### Prompt
Retype the entries exactly. Include every line.

━━━━━ Data to examine ━━━━━

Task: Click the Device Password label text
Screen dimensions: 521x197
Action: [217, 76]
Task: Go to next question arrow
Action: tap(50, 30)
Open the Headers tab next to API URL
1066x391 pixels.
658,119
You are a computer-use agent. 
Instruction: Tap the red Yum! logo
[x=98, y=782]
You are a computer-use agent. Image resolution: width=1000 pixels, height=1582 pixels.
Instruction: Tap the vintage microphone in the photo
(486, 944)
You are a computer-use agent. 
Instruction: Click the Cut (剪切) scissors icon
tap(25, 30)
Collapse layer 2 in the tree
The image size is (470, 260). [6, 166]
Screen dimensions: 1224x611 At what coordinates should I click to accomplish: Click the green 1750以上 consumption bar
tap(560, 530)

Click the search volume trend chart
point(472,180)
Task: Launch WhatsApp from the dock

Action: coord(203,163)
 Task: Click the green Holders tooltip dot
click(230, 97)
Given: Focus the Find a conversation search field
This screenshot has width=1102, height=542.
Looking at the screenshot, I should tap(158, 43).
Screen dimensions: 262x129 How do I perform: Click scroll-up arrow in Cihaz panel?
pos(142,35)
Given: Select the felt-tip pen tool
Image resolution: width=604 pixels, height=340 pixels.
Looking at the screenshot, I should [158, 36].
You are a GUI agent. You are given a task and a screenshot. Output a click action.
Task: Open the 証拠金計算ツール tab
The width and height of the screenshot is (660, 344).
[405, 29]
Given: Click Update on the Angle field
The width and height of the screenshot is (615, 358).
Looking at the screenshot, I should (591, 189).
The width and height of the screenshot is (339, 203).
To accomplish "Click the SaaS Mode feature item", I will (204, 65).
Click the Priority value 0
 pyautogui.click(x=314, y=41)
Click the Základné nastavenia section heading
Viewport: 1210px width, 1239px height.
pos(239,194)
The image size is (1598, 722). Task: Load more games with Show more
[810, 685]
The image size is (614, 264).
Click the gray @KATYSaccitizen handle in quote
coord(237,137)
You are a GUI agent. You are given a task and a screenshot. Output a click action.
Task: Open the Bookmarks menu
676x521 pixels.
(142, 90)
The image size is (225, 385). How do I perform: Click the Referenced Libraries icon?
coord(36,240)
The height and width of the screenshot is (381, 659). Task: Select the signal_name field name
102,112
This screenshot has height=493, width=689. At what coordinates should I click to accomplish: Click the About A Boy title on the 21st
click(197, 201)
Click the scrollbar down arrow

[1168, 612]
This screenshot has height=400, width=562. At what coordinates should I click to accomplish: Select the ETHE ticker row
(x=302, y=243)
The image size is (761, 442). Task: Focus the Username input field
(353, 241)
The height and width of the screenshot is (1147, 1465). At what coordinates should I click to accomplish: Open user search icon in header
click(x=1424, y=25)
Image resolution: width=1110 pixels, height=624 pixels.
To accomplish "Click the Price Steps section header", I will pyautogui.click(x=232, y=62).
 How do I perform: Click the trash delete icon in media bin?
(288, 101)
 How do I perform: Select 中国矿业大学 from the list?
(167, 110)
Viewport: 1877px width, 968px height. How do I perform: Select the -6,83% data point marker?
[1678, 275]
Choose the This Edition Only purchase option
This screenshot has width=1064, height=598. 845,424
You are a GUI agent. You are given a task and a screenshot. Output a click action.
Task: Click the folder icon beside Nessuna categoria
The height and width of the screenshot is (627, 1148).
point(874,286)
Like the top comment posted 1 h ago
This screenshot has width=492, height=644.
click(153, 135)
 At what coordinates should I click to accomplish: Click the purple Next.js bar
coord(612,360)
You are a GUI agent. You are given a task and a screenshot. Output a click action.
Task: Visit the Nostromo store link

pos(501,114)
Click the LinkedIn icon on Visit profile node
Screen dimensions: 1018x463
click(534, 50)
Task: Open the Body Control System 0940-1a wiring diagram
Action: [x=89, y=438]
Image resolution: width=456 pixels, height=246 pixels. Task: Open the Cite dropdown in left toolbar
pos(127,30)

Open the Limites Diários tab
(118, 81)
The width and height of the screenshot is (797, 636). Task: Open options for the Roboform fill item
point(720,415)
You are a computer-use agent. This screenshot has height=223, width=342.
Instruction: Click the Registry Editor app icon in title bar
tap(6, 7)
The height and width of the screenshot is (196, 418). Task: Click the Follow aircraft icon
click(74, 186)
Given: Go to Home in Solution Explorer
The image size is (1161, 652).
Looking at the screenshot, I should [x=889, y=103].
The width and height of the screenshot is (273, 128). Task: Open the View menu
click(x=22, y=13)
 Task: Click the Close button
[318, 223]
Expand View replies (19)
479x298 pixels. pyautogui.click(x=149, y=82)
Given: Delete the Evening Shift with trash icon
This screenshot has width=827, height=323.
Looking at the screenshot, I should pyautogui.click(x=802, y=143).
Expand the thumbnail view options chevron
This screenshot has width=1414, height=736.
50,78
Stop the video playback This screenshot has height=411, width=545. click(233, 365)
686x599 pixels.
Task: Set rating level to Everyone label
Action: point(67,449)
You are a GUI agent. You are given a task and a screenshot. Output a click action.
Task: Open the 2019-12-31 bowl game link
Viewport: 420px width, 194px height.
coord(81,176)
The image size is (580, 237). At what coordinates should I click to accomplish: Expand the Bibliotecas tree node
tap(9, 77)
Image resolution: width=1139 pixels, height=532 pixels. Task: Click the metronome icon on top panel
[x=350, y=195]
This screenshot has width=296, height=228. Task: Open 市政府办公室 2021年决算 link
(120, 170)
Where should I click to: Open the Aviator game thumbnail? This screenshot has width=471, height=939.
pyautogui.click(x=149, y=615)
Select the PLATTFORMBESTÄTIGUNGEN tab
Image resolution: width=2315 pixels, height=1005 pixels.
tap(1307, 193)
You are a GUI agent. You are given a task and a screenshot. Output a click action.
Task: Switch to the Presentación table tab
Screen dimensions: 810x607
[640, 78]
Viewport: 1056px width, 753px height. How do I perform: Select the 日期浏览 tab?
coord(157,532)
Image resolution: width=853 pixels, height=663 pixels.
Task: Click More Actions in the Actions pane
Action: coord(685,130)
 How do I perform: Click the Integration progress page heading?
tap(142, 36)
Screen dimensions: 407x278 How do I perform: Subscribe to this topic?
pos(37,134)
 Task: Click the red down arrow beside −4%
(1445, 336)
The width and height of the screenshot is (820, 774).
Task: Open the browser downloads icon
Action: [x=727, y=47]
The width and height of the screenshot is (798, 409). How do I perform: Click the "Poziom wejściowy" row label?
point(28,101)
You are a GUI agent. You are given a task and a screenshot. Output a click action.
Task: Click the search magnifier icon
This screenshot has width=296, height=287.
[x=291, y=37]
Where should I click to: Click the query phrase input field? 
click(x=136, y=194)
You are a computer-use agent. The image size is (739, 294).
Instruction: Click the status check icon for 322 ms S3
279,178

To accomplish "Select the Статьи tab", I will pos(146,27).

━━━━━

### Reply
Task: Click the Device Password label text
Screen dimensions: 521x197
Action: [217, 76]
Task: Go to next question arrow
Action: tap(50, 30)
Open the Headers tab next to API URL
1066x391 pixels.
658,119
You are a computer-use agent. 
Instruction: Tap the red Yum! logo
[x=98, y=782]
You are a computer-use agent. Image resolution: width=1000 pixels, height=1582 pixels.
Instruction: Tap the vintage microphone in the photo
(486, 944)
You are a computer-use agent. 
Instruction: Click the Cut (剪切) scissors icon
tap(25, 30)
Collapse layer 2 in the tree
The image size is (470, 260). [6, 166]
Screen dimensions: 1224x611 At what coordinates should I click to accomplish: Click the green 1750以上 consumption bar
tap(560, 530)

Click the search volume trend chart
point(472,180)
Task: Launch WhatsApp from the dock

Action: coord(203,163)
 Task: Click the green Holders tooltip dot
click(230, 97)
Given: Focus the Find a conversation search field
This screenshot has width=1102, height=542.
Looking at the screenshot, I should tap(158, 43).
Screen dimensions: 262x129 How do I perform: Click scroll-up arrow in Cihaz panel?
pos(142,35)
Given: Select the felt-tip pen tool
Image resolution: width=604 pixels, height=340 pixels.
Looking at the screenshot, I should [158, 36].
You are a GUI agent. You are given a task and a screenshot. Output a click action.
Task: Open the 証拠金計算ツール tab
The width and height of the screenshot is (660, 344).
[405, 29]
Given: Click Update on the Angle field
The width and height of the screenshot is (615, 358).
Looking at the screenshot, I should (591, 189).
The width and height of the screenshot is (339, 203).
To accomplish "Click the SaaS Mode feature item", I will (204, 65).
Click the Priority value 0
 pyautogui.click(x=314, y=41)
Click the Základné nastavenia section heading
Viewport: 1210px width, 1239px height.
pos(239,194)
The image size is (1598, 722). Task: Load more games with Show more
[810, 685]
The image size is (614, 264).
Click the gray @KATYSaccitizen handle in quote
coord(237,137)
You are a GUI agent. You are given a task and a screenshot. Output a click action.
Task: Open the Bookmarks menu
676x521 pixels.
(142, 90)
The image size is (225, 385). How do I perform: Click the Referenced Libraries icon?
coord(36,240)
The height and width of the screenshot is (381, 659). Task: Select the signal_name field name
102,112
This screenshot has height=493, width=689. At what coordinates should I click to accomplish: Click the About A Boy title on the 21st
click(197, 201)
Click the scrollbar down arrow

[1168, 612]
This screenshot has height=400, width=562. At what coordinates should I click to accomplish: Select the ETHE ticker row
(x=302, y=243)
The image size is (761, 442). Task: Focus the Username input field
(353, 241)
The height and width of the screenshot is (1147, 1465). At what coordinates should I click to accomplish: Open user search icon in header
click(x=1424, y=25)
Image resolution: width=1110 pixels, height=624 pixels.
To accomplish "Click the Price Steps section header", I will pyautogui.click(x=232, y=62).
 How do I perform: Click the trash delete icon in media bin?
(288, 101)
 How do I perform: Select 中国矿业大学 from the list?
(167, 110)
Viewport: 1877px width, 968px height. How do I perform: Select the -6,83% data point marker?
[1678, 275]
Choose the This Edition Only purchase option
This screenshot has width=1064, height=598. 845,424
You are a GUI agent. You are given a task and a screenshot. Output a click action.
Task: Click the folder icon beside Nessuna categoria
The height and width of the screenshot is (627, 1148).
point(874,286)
Like the top comment posted 1 h ago
This screenshot has width=492, height=644.
click(153, 135)
 At what coordinates should I click to accomplish: Click the purple Next.js bar
coord(612,360)
You are a GUI agent. You are given a task and a screenshot. Output a click action.
Task: Visit the Nostromo store link

pos(501,114)
Click the LinkedIn icon on Visit profile node
Screen dimensions: 1018x463
click(534, 50)
Task: Open the Body Control System 0940-1a wiring diagram
Action: [x=89, y=438]
Image resolution: width=456 pixels, height=246 pixels. Task: Open the Cite dropdown in left toolbar
pos(127,30)

Open the Limites Diários tab
(118, 81)
The width and height of the screenshot is (797, 636). Task: Open options for the Roboform fill item
point(720,415)
You are a computer-use agent. This screenshot has height=223, width=342.
Instruction: Click the Registry Editor app icon in title bar
tap(6, 7)
The height and width of the screenshot is (196, 418). Task: Click the Follow aircraft icon
click(74, 186)
Given: Go to Home in Solution Explorer
The image size is (1161, 652).
Looking at the screenshot, I should [x=889, y=103].
The width and height of the screenshot is (273, 128). Task: Open the View menu
click(x=22, y=13)
 Task: Click the Close button
[318, 223]
Expand View replies (19)
479x298 pixels. pyautogui.click(x=149, y=82)
Given: Delete the Evening Shift with trash icon
This screenshot has width=827, height=323.
Looking at the screenshot, I should pyautogui.click(x=802, y=143).
Expand the thumbnail view options chevron
This screenshot has width=1414, height=736.
50,78
Stop the video playback This screenshot has height=411, width=545. click(233, 365)
686x599 pixels.
Task: Set rating level to Everyone label
Action: point(67,449)
You are a GUI agent. You are given a task and a screenshot. Output a click action.
Task: Open the 2019-12-31 bowl game link
Viewport: 420px width, 194px height.
coord(81,176)
The image size is (580, 237). At what coordinates should I click to accomplish: Expand the Bibliotecas tree node
tap(9, 77)
Image resolution: width=1139 pixels, height=532 pixels. Task: Click the metronome icon on top panel
[x=350, y=195]
This screenshot has width=296, height=228. Task: Open 市政府办公室 2021年决算 link
(120, 170)
Where should I click to: Open the Aviator game thumbnail? This screenshot has width=471, height=939.
pyautogui.click(x=149, y=615)
Select the PLATTFORMBESTÄTIGUNGEN tab
Image resolution: width=2315 pixels, height=1005 pixels.
tap(1307, 193)
You are a GUI agent. You are given a task and a screenshot. Output a click action.
Task: Switch to the Presentación table tab
Screen dimensions: 810x607
[640, 78]
Viewport: 1056px width, 753px height. How do I perform: Select the 日期浏览 tab?
coord(157,532)
Image resolution: width=853 pixels, height=663 pixels.
Task: Click More Actions in the Actions pane
Action: coord(685,130)
 How do I perform: Click the Integration progress page heading?
tap(142, 36)
Screen dimensions: 407x278 How do I perform: Subscribe to this topic?
pos(37,134)
 Task: Click the red down arrow beside −4%
(1445, 336)
The width and height of the screenshot is (820, 774).
Task: Open the browser downloads icon
Action: [x=727, y=47]
The width and height of the screenshot is (798, 409). How do I perform: Click the "Poziom wejściowy" row label?
point(28,101)
You are a GUI agent. You are given a task and a screenshot. Output a click action.
Task: Click the search magnifier icon
This screenshot has width=296, height=287.
[x=291, y=37]
Where should I click to: Click the query phrase input field? 
click(x=136, y=194)
You are a computer-use agent. The image size is (739, 294).
Instruction: Click the status check icon for 322 ms S3
279,178

To accomplish "Select the Статьи tab", I will pos(146,27).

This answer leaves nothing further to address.